I was skirting the edge of a glacier in the southern highlands of Iceland when the LSD began to kick in...

Photo by Erik Greene



Steam rose from pockets in the volcanic hillsides and an eggy funk pervaded the air. Real chthonic shit. And the path was getting steeper. Dust and gravel scuffling under boot treads. The sun beat down from the middle of its 20-hour arc and I pulled my hoodie up over my head like a cloak letting the arms dangle so I wouldn’t overheat.

Iceland was beautiful, a well-earned respite from the whirlwind past six months of opening and managing the cocktail program at an exciting new restaurant in Richmond, VA. I desperately needed a vacation so I took a few days off work and flew out to meet my core best friends all flying into Reykjavik from their four corners, and we settled into our Airbnb lakehouse for our tenth annual get-together.

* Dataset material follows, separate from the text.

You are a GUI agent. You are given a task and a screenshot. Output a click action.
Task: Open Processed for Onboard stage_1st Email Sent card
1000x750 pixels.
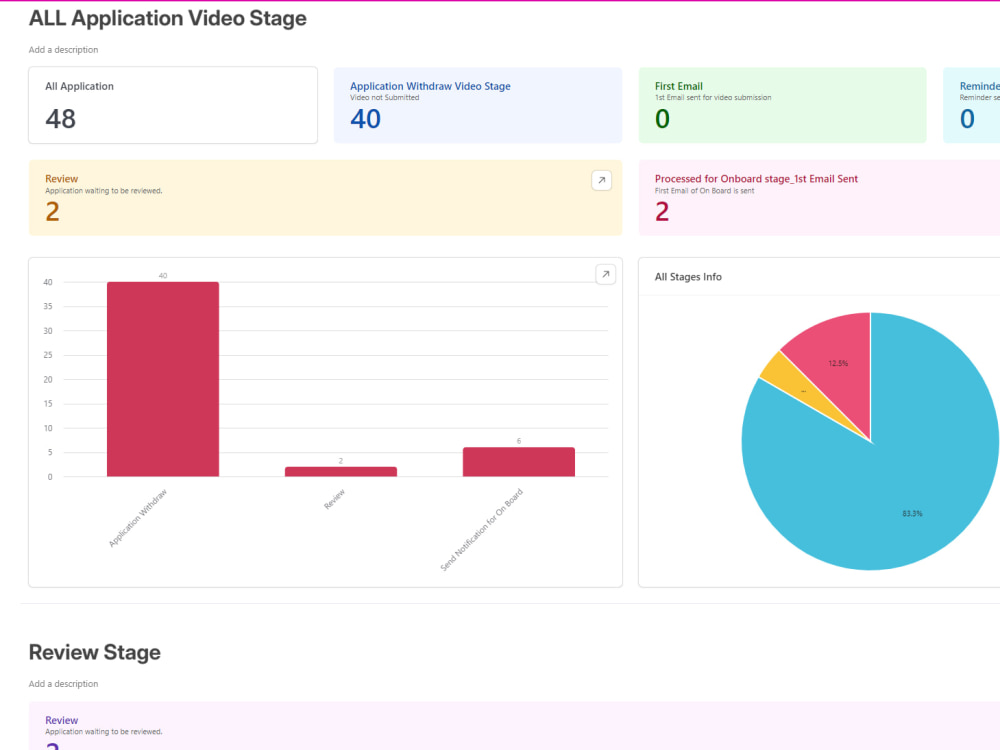[819, 198]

I was here to lose myself in Iceland and with my friends, to shake loose from some unnameable melancholy that had begun to take root. Reset my psyche and return to Richmond refreshed, with new ideas for the bar. The acid was a gift from a fellow bartender who was leaving RVA to pursue her comedy dreams in New York.

Seeking the Holy Grail in the Heights of Landmannalauger

We ate the tabs in the busy gravel parking lot and started up the slope, five of us joining the clusters and knots of hikers braving the 15 km loop up and over the hunched vertebrae of this tortured moonscape. Groups began to space out as the hike rose more and more strenuous and hikers stopped to rest or turn back.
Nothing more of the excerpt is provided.